Ross was speaking to CNBC’s Dan Murphy on the sidelines of the Future Investment Initiative summit in Saudi Arabia when he was asked if AI was experiencing a bubble.
“There’s subtlety and nuance here. So the thing is, as always, you do want a bubble because the bubble is the sign that there’s a lot of economic activity going on, and you just attract all sorts of people, right?” Ross said on Monday.
Ross told Murphy that the real question isn’t whether there is an AI bubble, but whether people are making the right bets with their investments.
“When you focus on the real AI innovations, you can’t put enough money into that, and there will be great returns. There will also be people who make mistaken investments that don’t return,” he said.

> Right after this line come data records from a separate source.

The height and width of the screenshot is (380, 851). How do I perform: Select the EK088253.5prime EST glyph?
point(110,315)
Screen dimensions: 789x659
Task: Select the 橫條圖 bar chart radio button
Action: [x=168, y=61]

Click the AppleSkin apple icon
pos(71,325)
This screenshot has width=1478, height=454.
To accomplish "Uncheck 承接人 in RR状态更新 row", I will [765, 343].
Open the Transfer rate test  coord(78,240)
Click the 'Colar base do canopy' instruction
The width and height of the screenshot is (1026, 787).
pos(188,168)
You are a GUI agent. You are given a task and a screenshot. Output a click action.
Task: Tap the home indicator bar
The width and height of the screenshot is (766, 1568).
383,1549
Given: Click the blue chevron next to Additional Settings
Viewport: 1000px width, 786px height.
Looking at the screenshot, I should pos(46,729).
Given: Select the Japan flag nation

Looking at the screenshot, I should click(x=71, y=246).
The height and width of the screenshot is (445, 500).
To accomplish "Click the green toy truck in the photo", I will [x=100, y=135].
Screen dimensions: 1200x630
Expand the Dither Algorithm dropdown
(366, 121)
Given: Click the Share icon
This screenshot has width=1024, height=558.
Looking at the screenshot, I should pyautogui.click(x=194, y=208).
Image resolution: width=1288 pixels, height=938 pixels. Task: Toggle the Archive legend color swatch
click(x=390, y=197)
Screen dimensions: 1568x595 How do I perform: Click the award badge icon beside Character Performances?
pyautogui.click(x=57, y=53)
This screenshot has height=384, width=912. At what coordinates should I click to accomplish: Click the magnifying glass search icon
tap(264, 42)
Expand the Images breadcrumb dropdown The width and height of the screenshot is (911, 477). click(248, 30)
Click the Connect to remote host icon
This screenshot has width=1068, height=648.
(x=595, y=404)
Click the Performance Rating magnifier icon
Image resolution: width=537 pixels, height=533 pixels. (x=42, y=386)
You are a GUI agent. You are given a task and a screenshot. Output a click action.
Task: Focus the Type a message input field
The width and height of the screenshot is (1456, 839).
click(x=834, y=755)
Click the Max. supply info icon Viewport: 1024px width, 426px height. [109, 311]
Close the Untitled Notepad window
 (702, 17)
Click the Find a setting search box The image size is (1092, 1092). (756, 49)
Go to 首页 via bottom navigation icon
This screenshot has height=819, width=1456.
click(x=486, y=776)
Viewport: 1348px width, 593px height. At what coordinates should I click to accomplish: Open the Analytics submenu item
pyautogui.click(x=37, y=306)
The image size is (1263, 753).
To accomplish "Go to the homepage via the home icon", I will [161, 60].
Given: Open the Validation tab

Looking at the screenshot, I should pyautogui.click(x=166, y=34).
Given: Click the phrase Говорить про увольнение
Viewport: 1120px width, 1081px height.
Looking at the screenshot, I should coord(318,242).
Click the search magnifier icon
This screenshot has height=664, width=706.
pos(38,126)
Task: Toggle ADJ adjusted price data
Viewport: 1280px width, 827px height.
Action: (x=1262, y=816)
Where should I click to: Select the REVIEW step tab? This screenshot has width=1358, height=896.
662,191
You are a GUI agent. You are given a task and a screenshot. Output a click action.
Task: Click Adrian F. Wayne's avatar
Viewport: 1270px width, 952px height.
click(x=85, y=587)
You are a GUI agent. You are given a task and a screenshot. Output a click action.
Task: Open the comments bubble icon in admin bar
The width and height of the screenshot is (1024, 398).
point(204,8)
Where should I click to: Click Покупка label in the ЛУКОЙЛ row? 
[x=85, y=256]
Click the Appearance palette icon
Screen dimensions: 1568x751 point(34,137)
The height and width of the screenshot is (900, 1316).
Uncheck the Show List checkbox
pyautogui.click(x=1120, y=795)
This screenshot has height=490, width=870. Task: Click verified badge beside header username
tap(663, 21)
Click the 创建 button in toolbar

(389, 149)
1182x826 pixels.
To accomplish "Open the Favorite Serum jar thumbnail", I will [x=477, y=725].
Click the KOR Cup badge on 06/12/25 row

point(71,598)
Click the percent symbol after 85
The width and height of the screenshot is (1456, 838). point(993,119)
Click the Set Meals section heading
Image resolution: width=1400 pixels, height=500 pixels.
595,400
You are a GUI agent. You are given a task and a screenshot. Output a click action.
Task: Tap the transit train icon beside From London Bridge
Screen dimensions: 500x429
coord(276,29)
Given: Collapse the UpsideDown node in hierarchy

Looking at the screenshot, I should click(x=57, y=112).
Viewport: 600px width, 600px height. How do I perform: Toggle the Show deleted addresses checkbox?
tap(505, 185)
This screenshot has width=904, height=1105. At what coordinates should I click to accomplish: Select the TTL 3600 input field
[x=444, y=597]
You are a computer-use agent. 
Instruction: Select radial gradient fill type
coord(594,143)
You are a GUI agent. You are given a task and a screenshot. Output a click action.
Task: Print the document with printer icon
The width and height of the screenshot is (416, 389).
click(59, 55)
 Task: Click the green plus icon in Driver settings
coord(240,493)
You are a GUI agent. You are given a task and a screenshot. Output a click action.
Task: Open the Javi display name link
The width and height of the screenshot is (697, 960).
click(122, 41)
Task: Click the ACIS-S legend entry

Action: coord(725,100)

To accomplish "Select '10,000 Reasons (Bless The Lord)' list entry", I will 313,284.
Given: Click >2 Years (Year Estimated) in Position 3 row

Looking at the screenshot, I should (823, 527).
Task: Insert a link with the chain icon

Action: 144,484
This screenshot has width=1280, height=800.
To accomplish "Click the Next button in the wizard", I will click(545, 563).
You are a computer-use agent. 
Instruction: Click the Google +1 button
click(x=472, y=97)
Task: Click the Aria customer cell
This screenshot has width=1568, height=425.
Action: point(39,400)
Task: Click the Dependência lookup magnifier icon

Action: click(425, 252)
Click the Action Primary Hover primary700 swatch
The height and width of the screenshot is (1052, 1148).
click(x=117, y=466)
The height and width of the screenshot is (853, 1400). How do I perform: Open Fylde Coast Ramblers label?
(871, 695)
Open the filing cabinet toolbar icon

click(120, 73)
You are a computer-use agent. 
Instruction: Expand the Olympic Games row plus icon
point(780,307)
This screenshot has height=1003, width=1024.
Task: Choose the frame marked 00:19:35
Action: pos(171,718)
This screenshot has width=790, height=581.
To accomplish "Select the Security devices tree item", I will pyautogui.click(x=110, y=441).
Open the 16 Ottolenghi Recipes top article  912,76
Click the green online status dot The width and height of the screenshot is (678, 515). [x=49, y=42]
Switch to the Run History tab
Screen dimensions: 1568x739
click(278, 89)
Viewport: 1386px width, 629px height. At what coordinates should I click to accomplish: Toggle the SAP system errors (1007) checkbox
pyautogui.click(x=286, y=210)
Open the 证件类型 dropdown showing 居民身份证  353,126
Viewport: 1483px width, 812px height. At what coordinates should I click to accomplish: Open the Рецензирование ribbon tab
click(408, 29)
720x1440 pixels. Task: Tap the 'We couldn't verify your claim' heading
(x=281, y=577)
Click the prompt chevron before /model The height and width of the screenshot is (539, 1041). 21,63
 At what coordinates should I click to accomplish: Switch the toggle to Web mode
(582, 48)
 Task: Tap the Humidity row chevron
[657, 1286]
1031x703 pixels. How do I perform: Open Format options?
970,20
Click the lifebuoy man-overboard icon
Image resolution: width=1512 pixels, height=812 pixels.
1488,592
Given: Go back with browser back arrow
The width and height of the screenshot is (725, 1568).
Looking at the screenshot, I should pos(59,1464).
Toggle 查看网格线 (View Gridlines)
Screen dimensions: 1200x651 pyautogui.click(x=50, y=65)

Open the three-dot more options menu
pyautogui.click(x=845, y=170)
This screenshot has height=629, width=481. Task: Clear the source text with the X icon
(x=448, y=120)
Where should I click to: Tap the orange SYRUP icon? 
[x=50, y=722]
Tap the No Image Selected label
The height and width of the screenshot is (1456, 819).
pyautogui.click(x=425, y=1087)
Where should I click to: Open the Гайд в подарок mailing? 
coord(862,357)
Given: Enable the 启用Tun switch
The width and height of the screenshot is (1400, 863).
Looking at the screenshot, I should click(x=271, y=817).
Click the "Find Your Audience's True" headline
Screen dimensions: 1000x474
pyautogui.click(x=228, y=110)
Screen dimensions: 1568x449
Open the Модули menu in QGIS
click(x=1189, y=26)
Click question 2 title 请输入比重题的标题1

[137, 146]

“Is the amount of money that’s paid into this AI boom going to be returned with interest? I think the answer to that is, yes. The question is, do you know how to invest in AI?” he continued.
Representatives for Ross at Groq did not respond to a request for comment from Business Insider.
Before founding Groq in 2016, Ross worked as an engineer at Google, where he helped design the search giant’s Tensor Processing Unit, or TPU chips. TPU chips are designed specially for AI models and are an alternative to Nvidia’s graphics processing units, or GPUs.
JPMorgan CEO Jamie Dimon said at the Fortune Most Powerful Women Summit on October 14 that people should not see the entirety of AI as a bubble.
“Though some of these things may be in a bubble, in total, it’ll probably pay off,” Dimon said.
“You’ve got to go one by one to say, ‘Is it pushing a bubble, or is it real?’ Are they really going to develop stuff that will have productive capability that will pay off on the investment?” he added.
Former Meta executive Nick Clegg, meanwhile, said AI has “certainly got some pretty prominent features of what looks like a bubble,” and that investors should brace for potential impact.
Clegg was the UK’s deputy prime minister from 2010 to 2015. He joined Meta in 2018 as its vice president for global affairs and communications and was promoted to president of global affairs in 2022. He left the company in January 2025.
“There’s just an absolute sort of spasm of almost daily, hourly, dealmaking. Of course, you have got to kind of think, ‘Oh wow, this could be headed for a correction,” Clegg said in a CNBC interview that aired on October 15.